After-oil containing 1 to 1.0% by weight of an oil agent, a polyester filament raw yarn having a single yarn fineness of 1.0 to 3.0 de, as a weft yarn without twist, and a mineral oil contained in the raw yarn. Is 0.1 to 3.0% by weight as the amount of attached oil.
The untwisted yarn that has been warped and warped is used as a warp yarn and woven by a water jet loom to form a raw fabric, and the total residual oil agent adhesion amount of the raw fabric or the woven fabric refined from the raw fabric is 0.03 to
0.10% by weight, the amount of mineral oil deposited is 0.001-0.08
Both weight% and background cover factors are 900 to 1,
A method for producing a woven fabric for a flexible polyester air bag having improved burst strength and flame retardancy of 400. 7. The amount of oil adhered in the spinning process is 0.

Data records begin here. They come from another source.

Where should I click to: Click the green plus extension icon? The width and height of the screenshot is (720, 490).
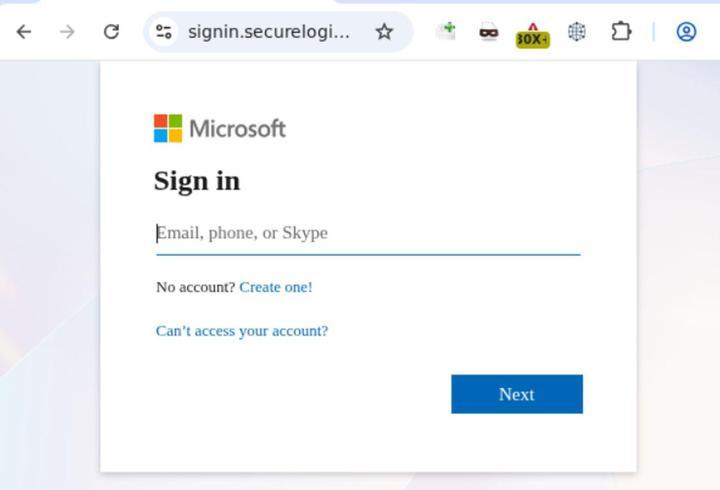[x=446, y=31]
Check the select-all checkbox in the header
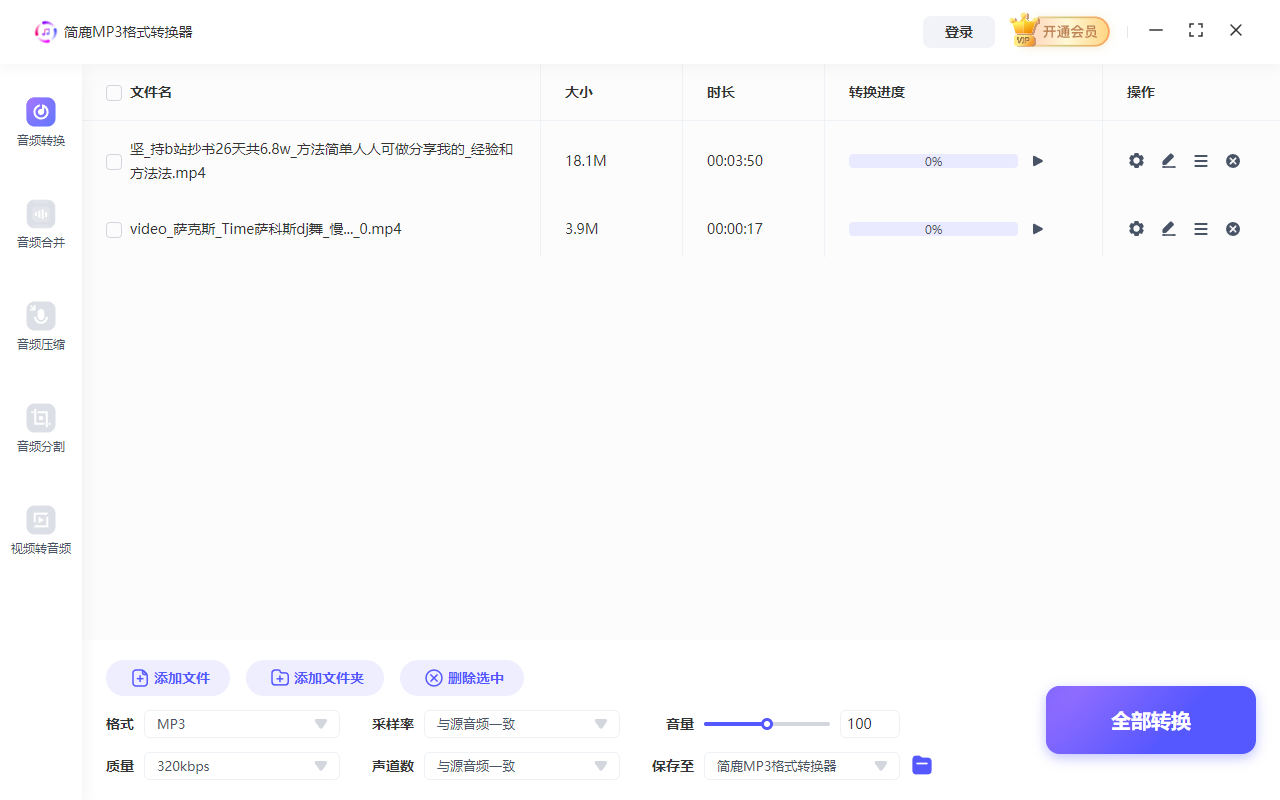This screenshot has width=1280, height=800. (x=113, y=92)
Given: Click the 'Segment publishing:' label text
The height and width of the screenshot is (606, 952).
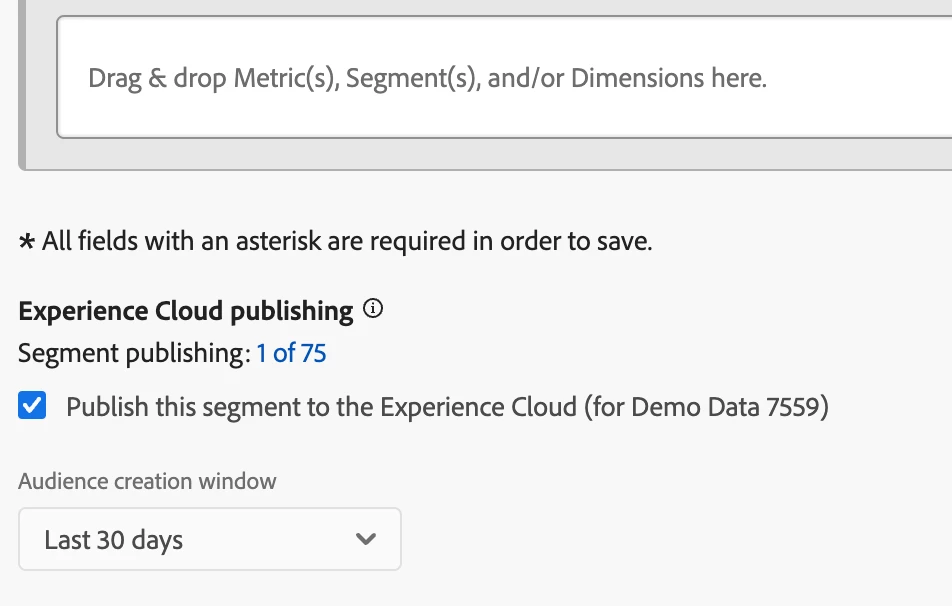Looking at the screenshot, I should tap(132, 353).
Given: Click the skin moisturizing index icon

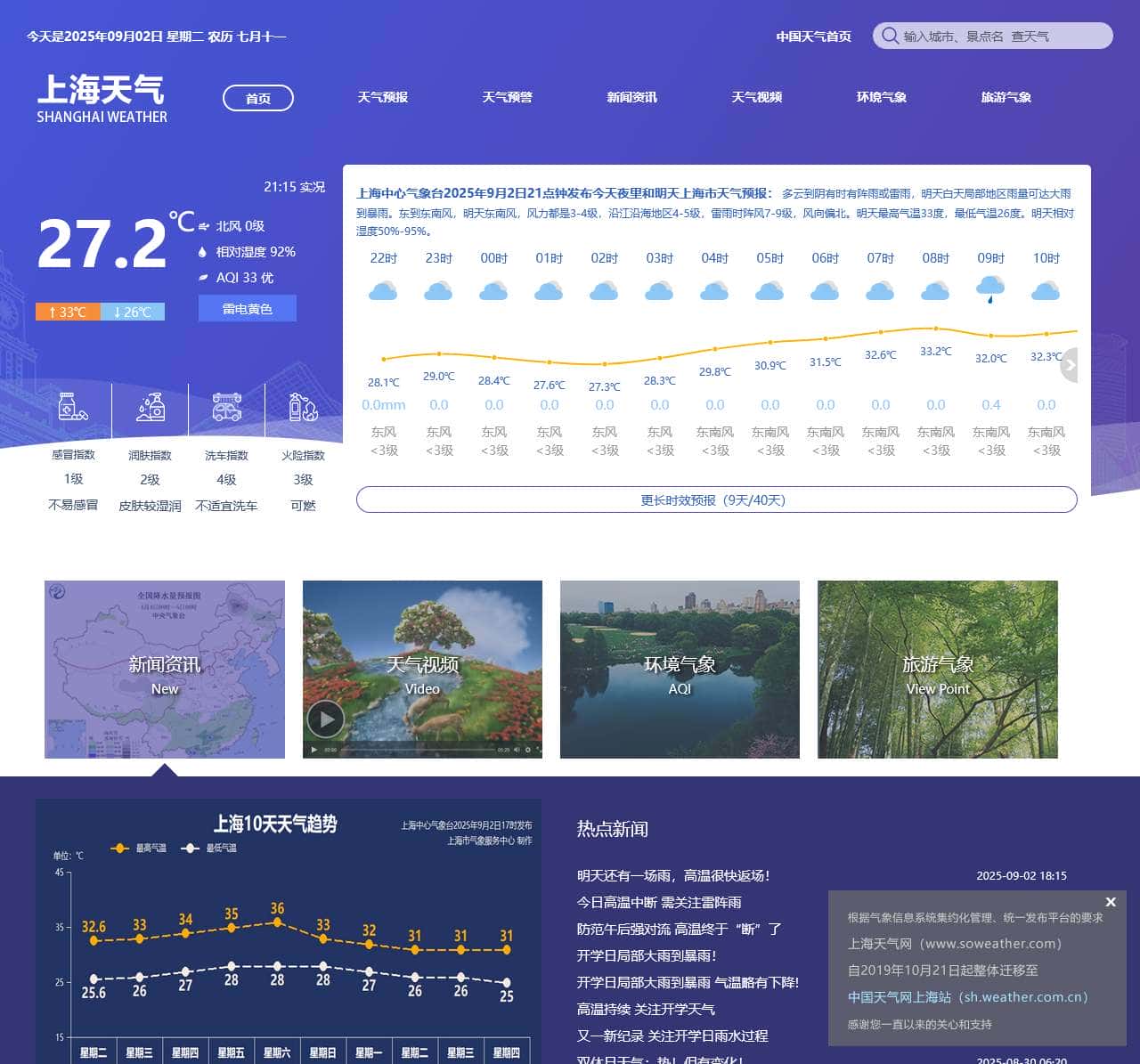Looking at the screenshot, I should click(150, 407).
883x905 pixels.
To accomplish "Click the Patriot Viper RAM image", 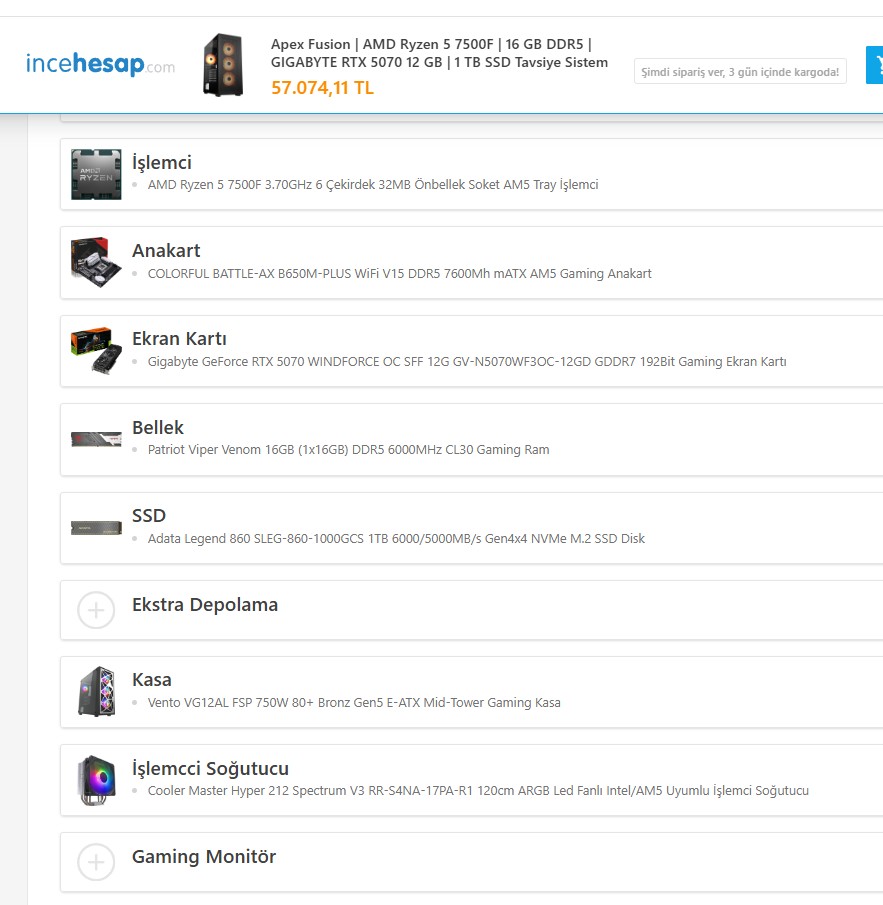I will pos(96,439).
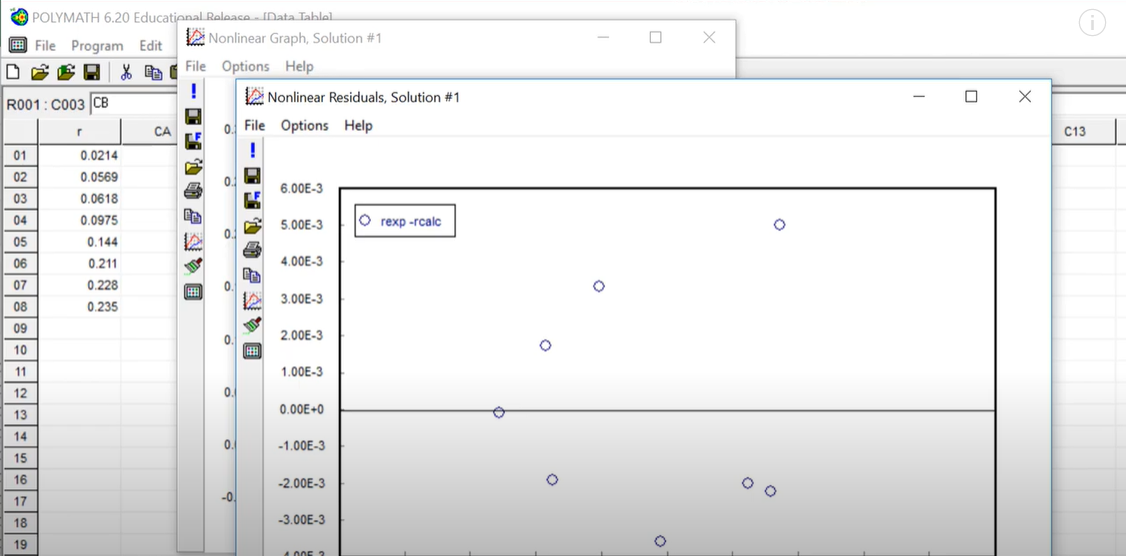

After-oil containing 1 to 1.0% by weight of an oil agent, a polyester filament raw yarn having a single yarn fineness of 1.0 to 3.0 de, as a weft yarn without twist, and a mineral oil contained in the raw yarn. Is 0.1 to 3.0% by weight as the amount of attached oil.
Using the untwisted yarn that has been warped and warped as a warp yarn, it is woven by a rapier room to form a greige, and the total residual oil agent adhesion amount of the woven fabric scoured by the greige device is 0.03 to 0.10% by weight Of 0.001 to 0.08% by weight and a background cover factor of 900 to 1,400, which is a flexible polyester airbag fabric having improved burst strength and flame retardancy. 8. A flexible polyester air bag using the woven fabric for a polyester air bag according to claim 1, which has improved burst strength and flame retardancy.